The super anachronistic output makes this really difficult. One of the examples was the battle in the war of the roses but all the imagery suggests over a hundred years later.
This is awesome! Definitely some more obscure historical events in there. Agree that the scoring is a bit harsh, especially since the clips are, let’s say, somewhat impressionistic.
Excellent idea and can’t wait for the next version.
This is awesome. I had the same feeling I had when I first played GeoGuessr. It's one of the first times I've seen what is obviously AI-generated video used in a super compelling way. I want to keep playing.
A few super nitpicky comments:
– I dropped my pin for "Seward's Folly" on Alaska. The videos were clear enough that I knew that's what it was, which made me excited. But then it said it happened in Washington, DC.
– It might be sample bias, but I've only gotten events after year 0 (and technically, it went from 1 BCE/BC to 1 CE/AD.
I'd love to play with this my seven year old, but some of the images are too violent.
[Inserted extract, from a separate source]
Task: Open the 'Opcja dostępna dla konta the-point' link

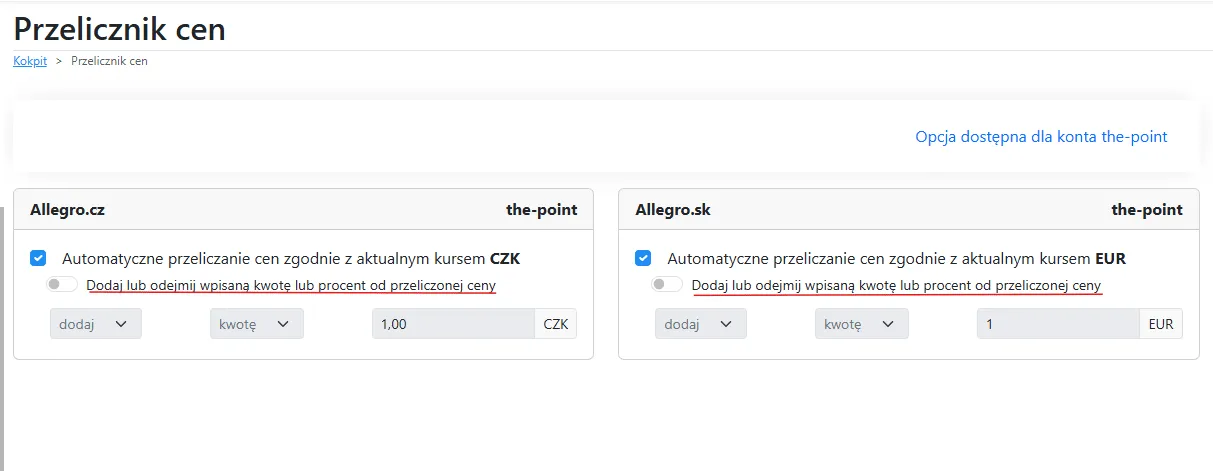Action: [x=1041, y=137]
A "PG mode" would be awesome.
So there is a similar thing with a photo from (recent) history – and that has the edge of perfect accuracy – a picture of 1920s Alabama is a real representation.
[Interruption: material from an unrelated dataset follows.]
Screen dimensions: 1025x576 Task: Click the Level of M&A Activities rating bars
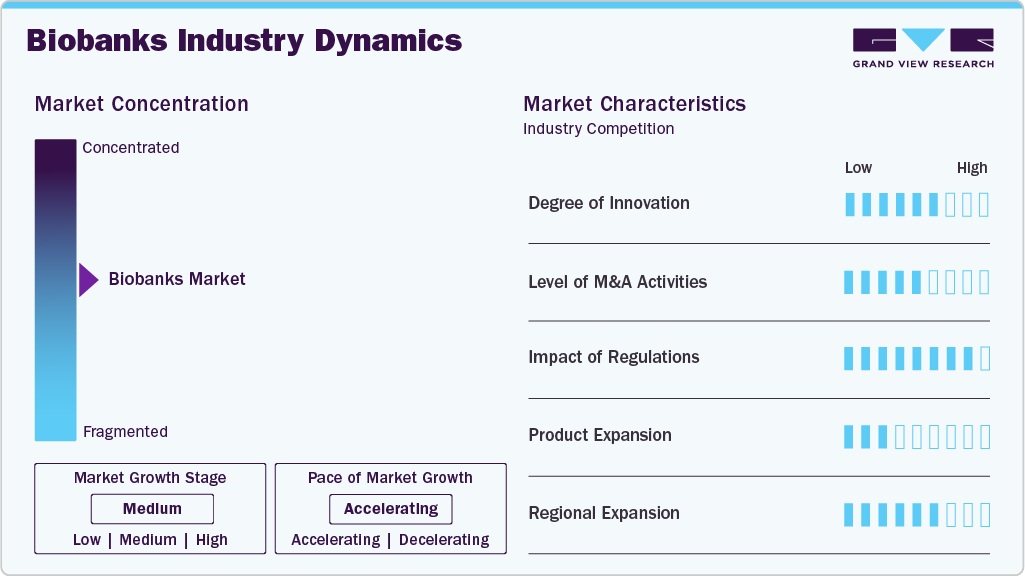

I had real trouble with the battle of towton just now – the armour was “off” and someone was wondering around with a really cool white rose icon on their breastplate – and I could not work out if it was trying to be accurate or imaginative (accurate woukd look more like these things https://en.m.wikipedia.org/wiki/Armorial_of_the_House_of_Pla…)
I mean the fact that there were moving videos of Dutch astronomers or Ethiopian rulers is god damn amazing – it looks luscious
But it also looks … cut-scene. It’s brilliant. But it’s also a work of imagination (LLM imagings).
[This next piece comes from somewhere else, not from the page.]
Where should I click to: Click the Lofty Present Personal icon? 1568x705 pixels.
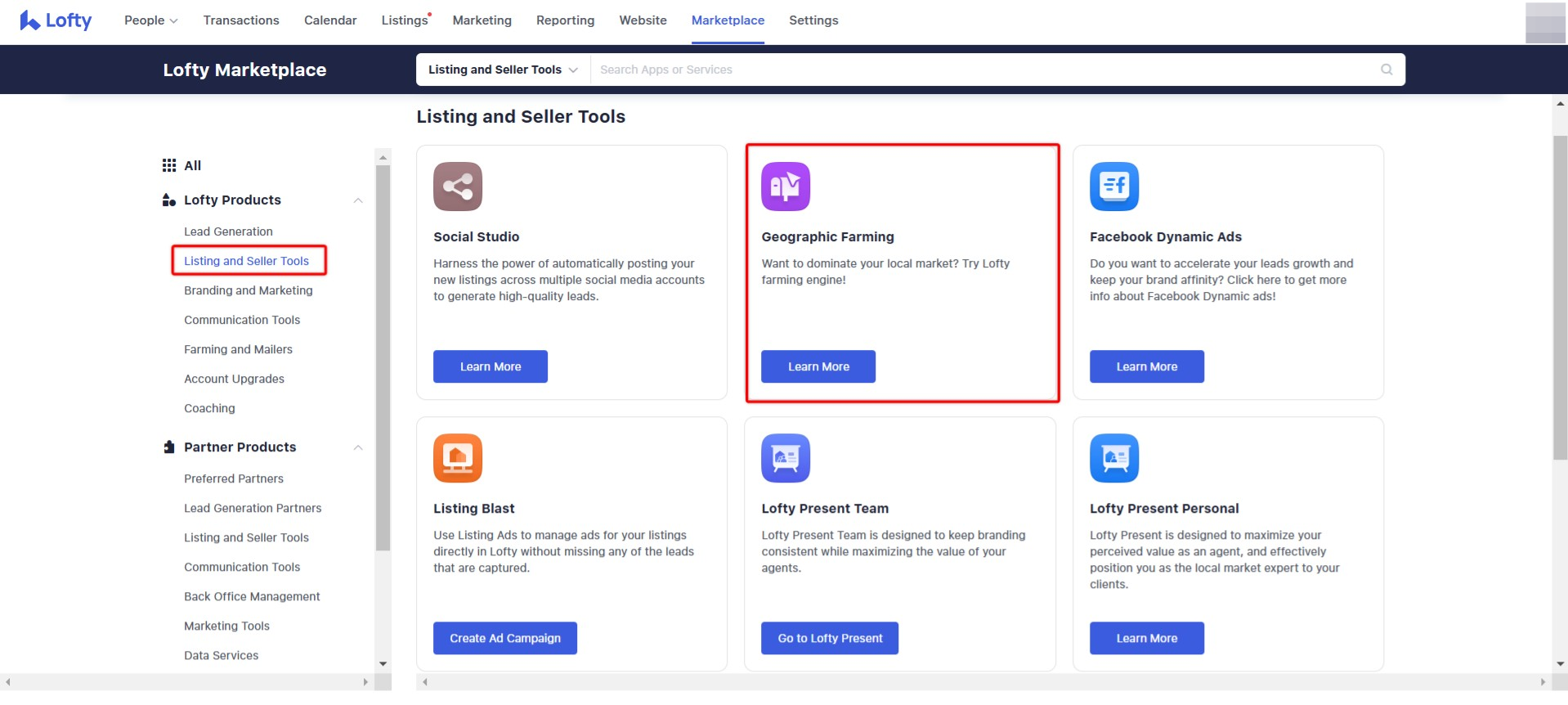tap(1113, 458)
So it’s quite hard to do the game itself – but it’s amazing to drop people into the context and excite a historical interest.
I could imagine this to become a pastime for curious kids, and parents having nothing against them spending time on it. It still needs development and quality improvements, but that is a direction I could imagine it taking.
YC funded a bunch of AI video companies (4+), and AFAICT the Eggnog folks are hustling the hardest.
The path forward as a foundation video model company closed, so they worked hard on end-to-end story creation workflows and mobile.
Turns out that's hard to gain traction and distribution amongst dozens of other similarly shaped startups. So they hack on games and fun viral loops.
Keep at it! This is super clever. You're getting noticed.
Video is going to be huge, and even though power law dictates there will be only a few winners, I think there's space for teams hustling this hard if you can find distribution.
Let the foundation video model companies fight to the death. They've over-raised and are being commoditized by Tencent and Alibaba's open source foundation video models (Hunyuan and Wan). You can use their APIs on the cheap and still provide value. And value will accrue to the application layer.
yeah it's a cool concept, but knowing what I know about the ability of generative AI to accurately replicate specific moments of history, it falls flat.
The whole point of this kind of thing should be to reward people who can recognize "that architectural style wasn't invented until the 13th century" but that's precisely the sort of thing image models cannot do reliably.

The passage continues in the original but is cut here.